School officials in this western Michigan community recently suspended 18-year-old junior Eric VanHoven on two occasions over his refusal to take off T-shirts bearing the band names “Korn” and “Tool.”
The shirts in question were imprinted only with the names of the bands. But school officials suspended VanHoven after going onto the Internet to read lyrics of some of the songs recorded by the groups.
VanHoven's attorney Kary Love said that his client's First Amendment right to free expression was violated by school officials. “We're clearly talking about protected expression here. His wearing of the shirts was completely nondisruptive,” said Love, who has been active in other First Amendment cases.

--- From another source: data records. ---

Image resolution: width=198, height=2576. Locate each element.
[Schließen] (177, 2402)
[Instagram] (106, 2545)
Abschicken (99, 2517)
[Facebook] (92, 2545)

Love plans to read an open letter to the school board tonight. The text of the letter notes that:
“After 228 years the struggle for free speech in America continues. On March 5, 1770, the Boston Massacre followed demonstrations over the Stamp Act, which required government approval of printed materials. On March 5, 1998, 228 years later, the Zeeland High School T-Shirt Massacre occurred as Eric VanHoven was suspended for wearing a T-shirt containing the single word 'Korn.' This was not a very fitting commemoration of the tragic episode … that set America on the road to freedom from government censorship. …
“Right now students can be suspended for a single, nonobscene word: 'Tool' or 'Korn' or any word government bureaucrats search the Internet to find that allegedly implies obscenity, etc., in their unfettered judgment. … If freedom of speech doesn't protect the right to display one word, what is left? The freedom to display a blank shirt? America surely stands for greater free speech than this.”
Love's letter concludes: “I ask each of you, as parents whose children deserve the legacy of liberty, and as citizens who love America and its great charter of freedom, the Bill of Rights, to support the spirit of freedom and to end the Zeeland High School T-shirt Massacre.
A call placed to school officials was not returned.